▶ [Selected extract]
>>>>>

By the time the Commission of Government was instituted in 1934, technological changes were beginning to present new challenges, as well as opportunities, to the Newfoundland saltfish industry. Members of the Commission government, some merchants, and no doubt a few fishers as well, understood that the saltfish industry no longer provided the appropriate economic returns. A consensus began to form that the future lay in providing a high quality frozen product to the premier east coast American and central Canadian markets. The fresh/frozen fishery became a cure-all that would finally break Newfoundland of its dependence on a supposedly archaic industry whose deleterious influence on the economy and society of the island would be addressed once and for all.
Role of Government
The Amulree Commission had recommended a program of overall modernization (in 1930s terms) for the fisheries, including such things as a system of cooperatives, inspectors based in the two major European markets (Portugal and Italy) and a decreased reliance on credit in the relationship between fisher and merchant. The Commission of Government operated on the principle that its role in the rejuvenation of the fisheries was to encourage cooperative associations on the one hand, and to cultivate private fisheries firms, especially those who might embrace the fresh/frozen industry, on the other. In some senses this was contrary to the initial stated goals of the Commission with regard to the fisheries, namely the encouragement of cooperative arrangements and the awarding of ownership to the labourers. Always within the limiting context of a deep global depression, the Commission worked at enhancing the capacity of the fishing industry. It saw the saltfish economy as backward, needing to be upgraded and professionalized. The Commission encouraged educational programs and fisheries research, and instituted a shipbuilding program. But despite a philosophy which centered on helping create a climate for increased productivity, recurring economic crises and poor fisheries returns during the Depression years continually thwarted the best intentions of the Commissioner of Natural Resources and his fisheries officials.

<<<<<

▶ [Given records]
>>>>>

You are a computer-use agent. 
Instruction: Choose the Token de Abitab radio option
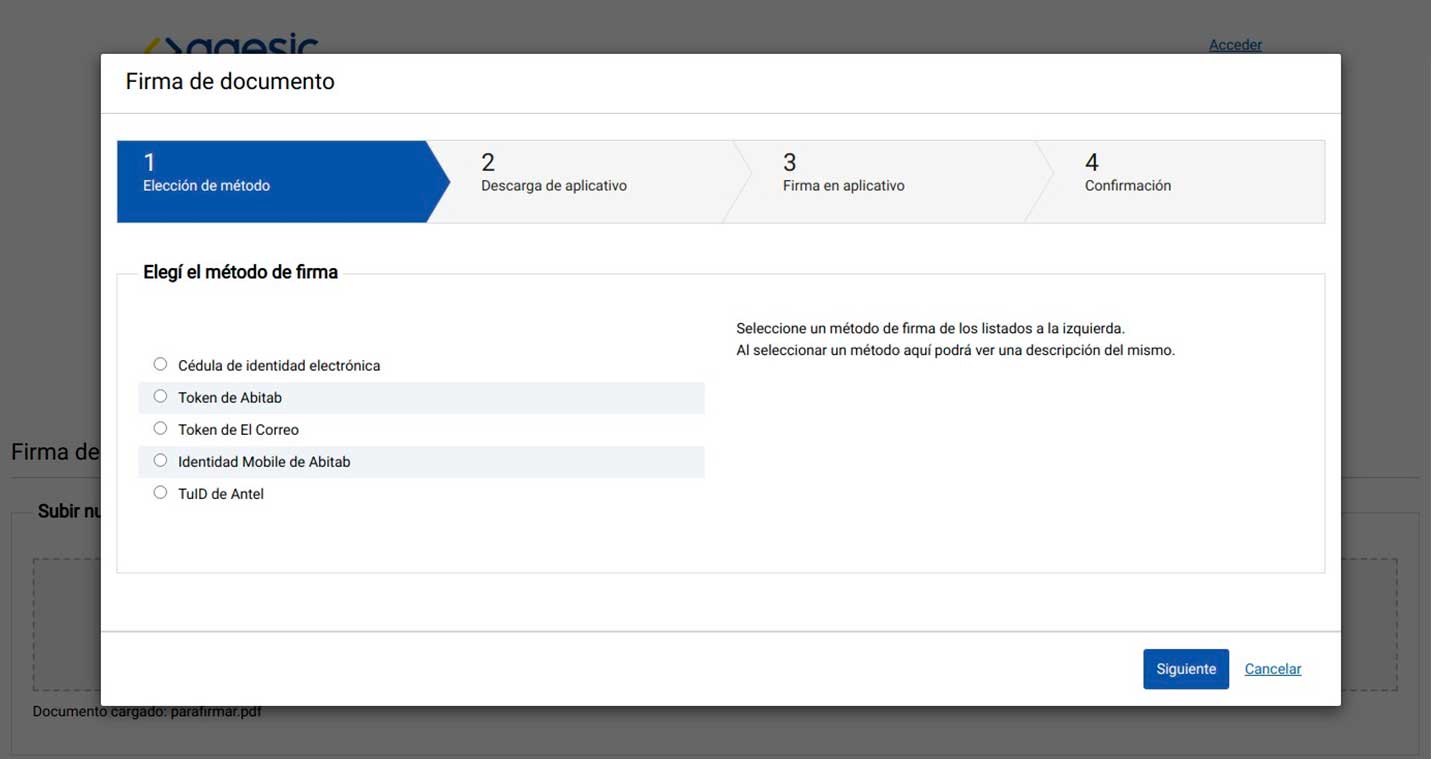160,396
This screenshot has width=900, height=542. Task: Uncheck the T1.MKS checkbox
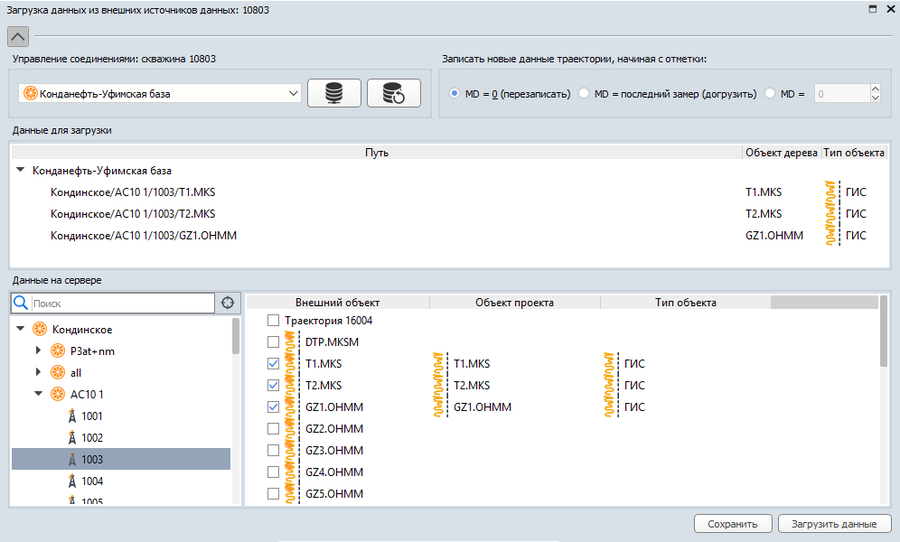(x=273, y=364)
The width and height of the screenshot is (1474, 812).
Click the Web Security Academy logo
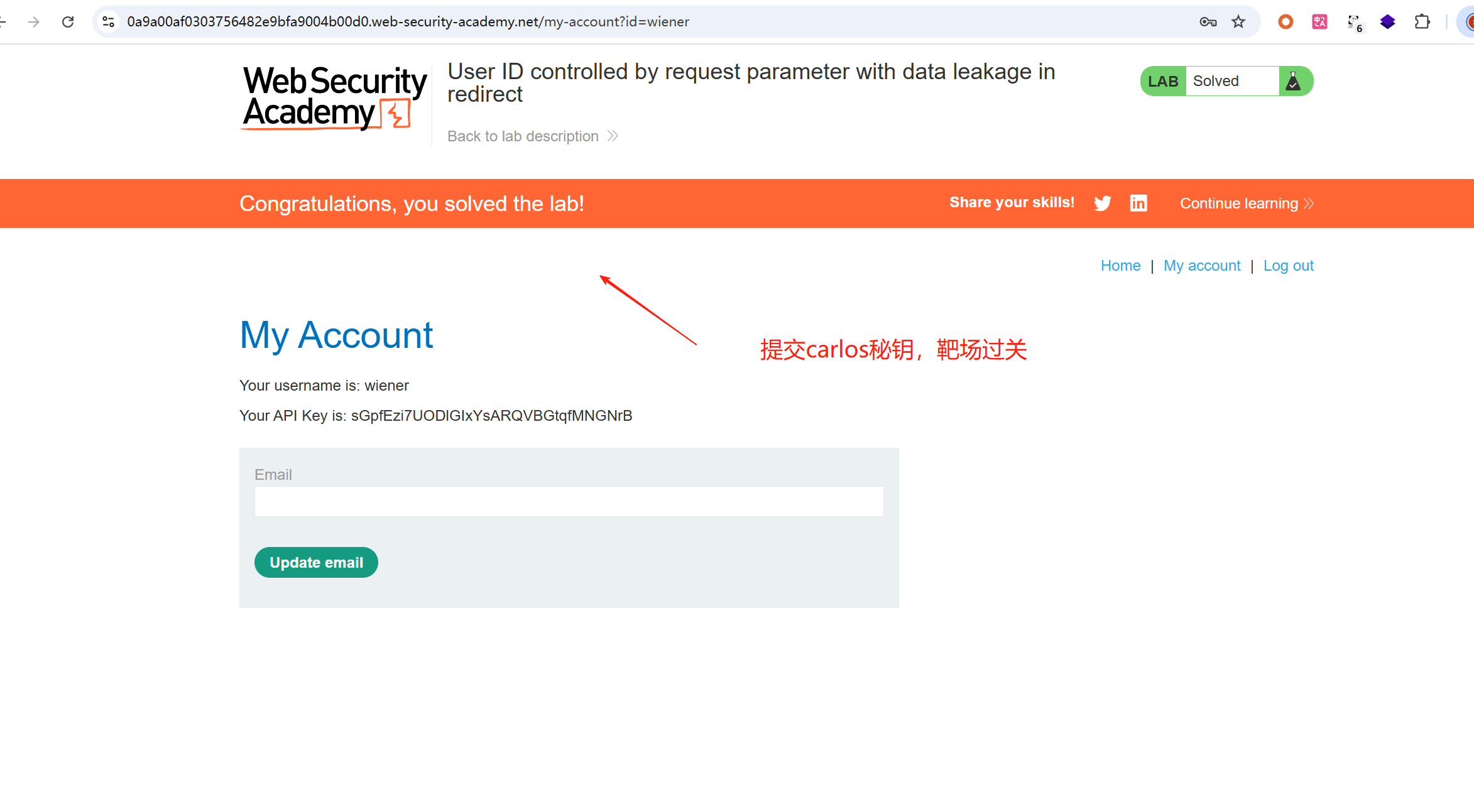[x=334, y=97]
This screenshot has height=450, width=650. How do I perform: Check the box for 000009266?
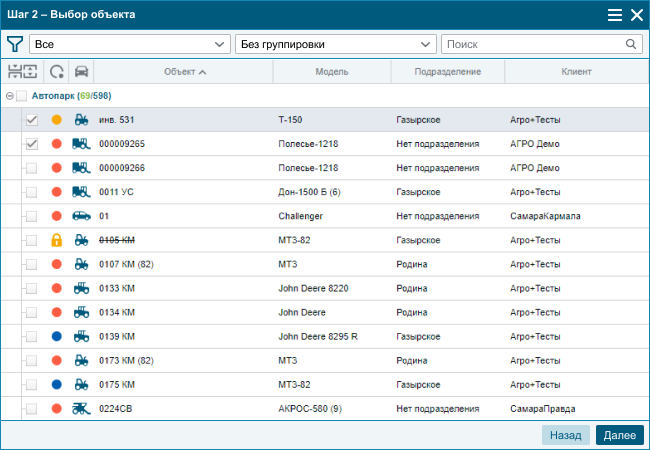tap(32, 168)
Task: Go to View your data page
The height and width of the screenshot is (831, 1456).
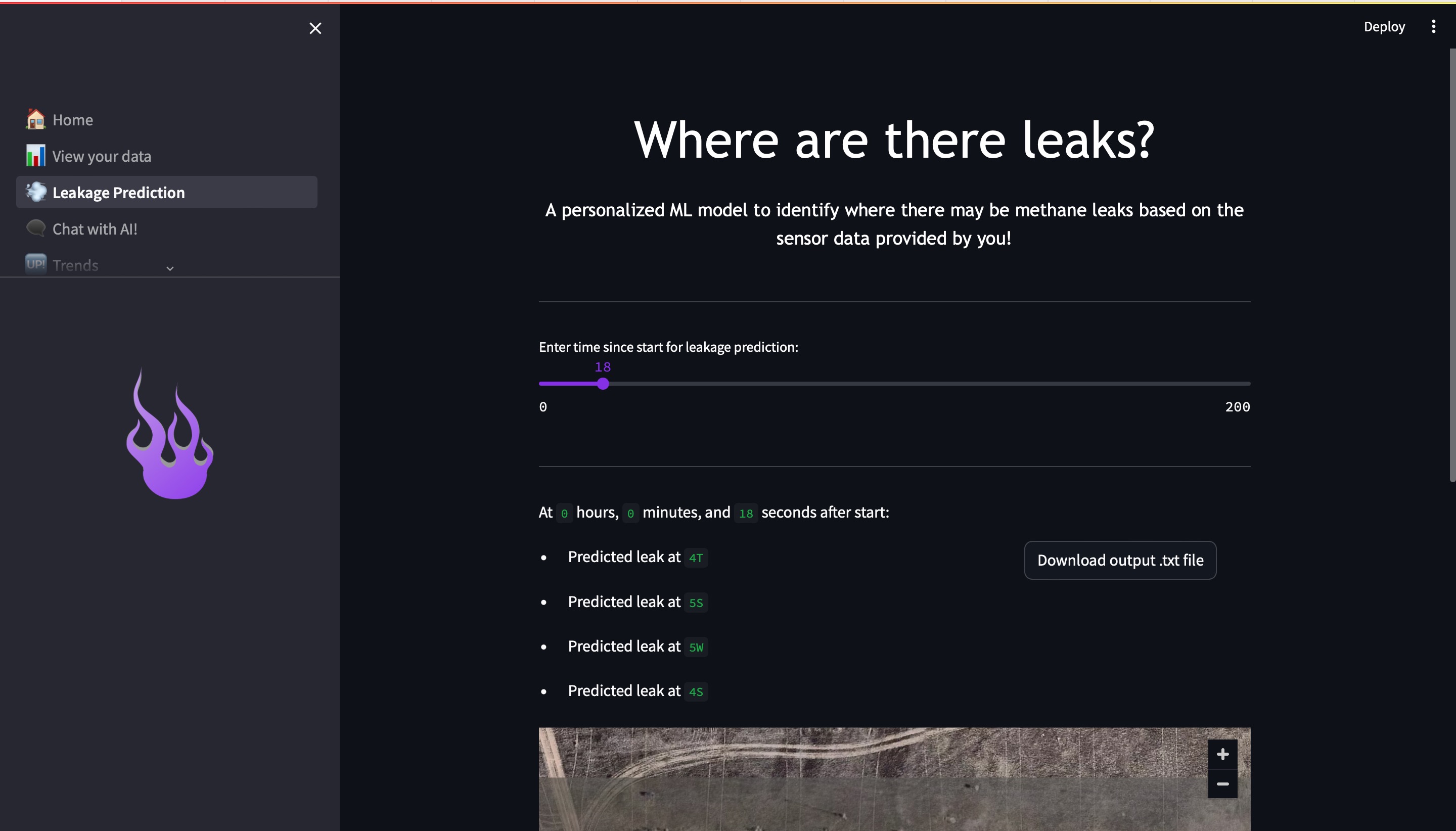Action: pos(102,156)
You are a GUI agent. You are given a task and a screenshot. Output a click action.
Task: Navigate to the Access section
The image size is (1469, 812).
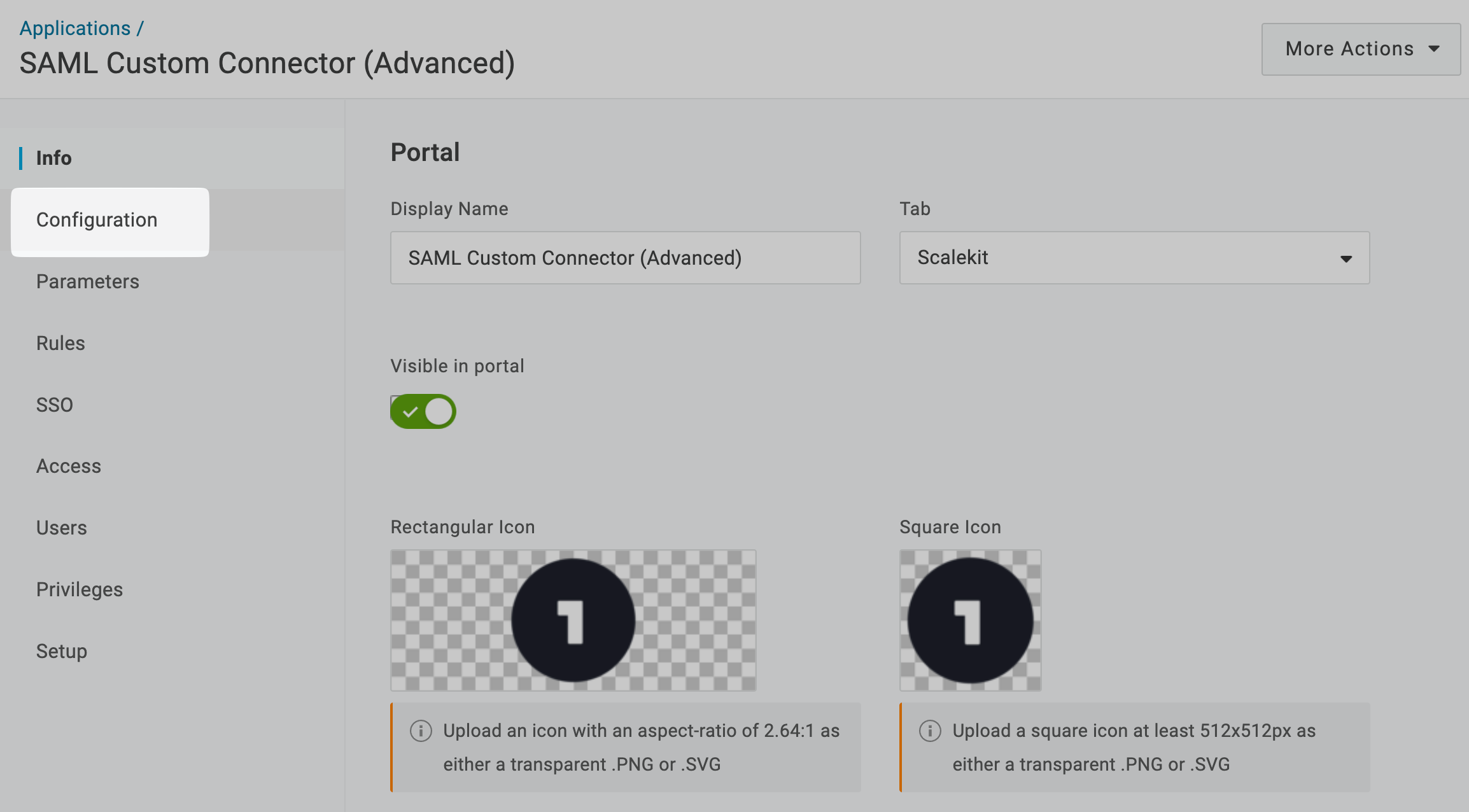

<<<<<

▶ [Stated goal 1]
Scale the entries starting at the line containing "Task: Go to View your data page" and ending at the end of the entries, writing out every line again, requests included. Multiply each coordinate in the answers by 0.2 and round to whole numbers, halves up, and leave the pictures out.
▶ [Stated goal 2]
Extend the text on the Commission of Government and the Newfoundland fisheries, picking up from where it stops.
The text and the entries have nothing to do with each other.

▶ [Exercise response 1]
Task: Go to View your data page
The height and width of the screenshot is (831, 1456).
Action: pos(20,31)
You are a GUI agent. You are given a task and a screenshot. Output a click action.
Task: Navigate to the Access section
The image size is (1469, 812).

▶ [Exercise response 2]
The Salt Fishery: The Beginning of the End
Despite the Commission’s stated commitment to re-shaping and modernizing the fishing economy, the old salt fishery proved to be resilient. The reality was that thousands of fishers in hundreds of communities around the Newfoundland and Labrador coast operated in a micro-economy which had deep roots and stubborn social and mercantile attachments. The majority of fish merchants in Newfoundland, themselves suffering from adverse currency movements and Depression-induced marketing challenges, were loathe to make wholesale changes to their business system just because a group of unelected administrators in St John’s were asking them to.
There were other factors, external to Newfoundland, which undermined the saltfish trade in the long term. Fish merchants conducted their business in devalued British pounds, and sold fish in southern European, Caribbean, and Brazilian markets for currencies of unstable value. In a world more and more dominated by the economy of the United States, merchants increasingly found that they had to purchase supplies for the fish trade in more valuable American dollars. Though individual fisher families were able to subsist in the outports as producers of low-quality salted and dried fish, the looming currency problem and associated capital flow imbalances of the fish trade could not last indefinitely. The international bond markets would not permit it.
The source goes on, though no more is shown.